ISTM that by far the hardest part of the project is arriving at a
consensus around what a good set of invariants for CLOG and MultiXact
looks like.
I think that it's fair to say that this business with relfrozenxid now
appears to be more complicated than many of us would have thought. Or,
at least, more complicated than I thought when I first started
thinking about it. Once we're measuring this complexity (by having
checks), we should be in a better position to keep it under control,
and to avoid ambiguity.
> The checker should
> consider circumstances potentially carried from past versions via pg_upgrade.
Right. False positives are simply unacceptable.

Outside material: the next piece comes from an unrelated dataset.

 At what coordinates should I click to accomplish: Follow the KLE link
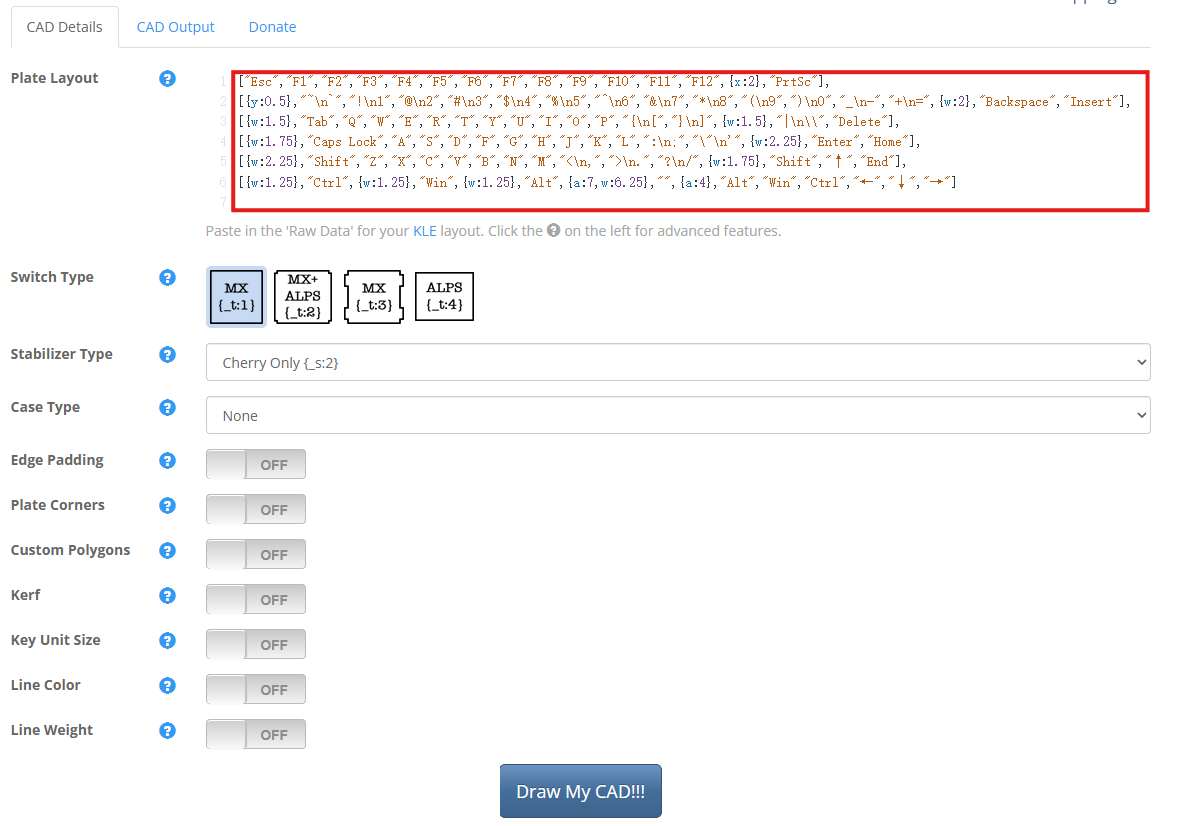coord(426,231)
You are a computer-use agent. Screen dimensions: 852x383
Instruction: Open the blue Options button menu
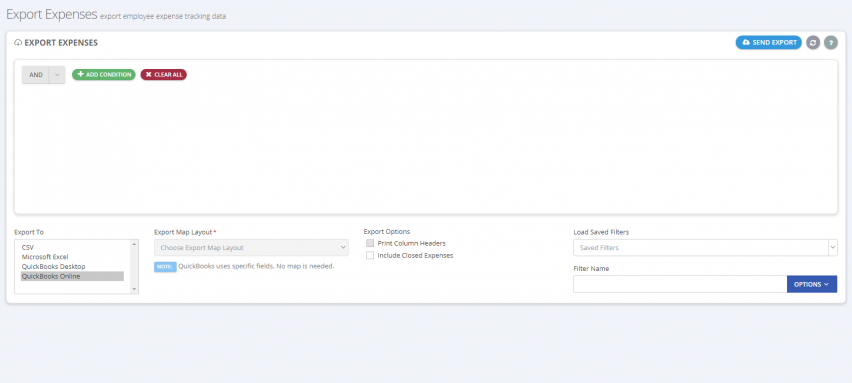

> Fortunately, if you get some details wrong, it's cheap to recover from checker
> bugs.
Ideally, amcheck will become a formal statement of the contracts
provided by major subsystems, such as the heapam, the various SLRUs,
and so on. While I agree that having bugs there is much less severe
than having bugs in backend code, I would like the tool to reach a
point where it actually *defines* correctness (by community
consensus). If a bug in amcheck reflects a bug in our high level
thinking about correctness, then that actually is a serious problem.
Arguably, it's the most costly variety of bug that Postgres can have.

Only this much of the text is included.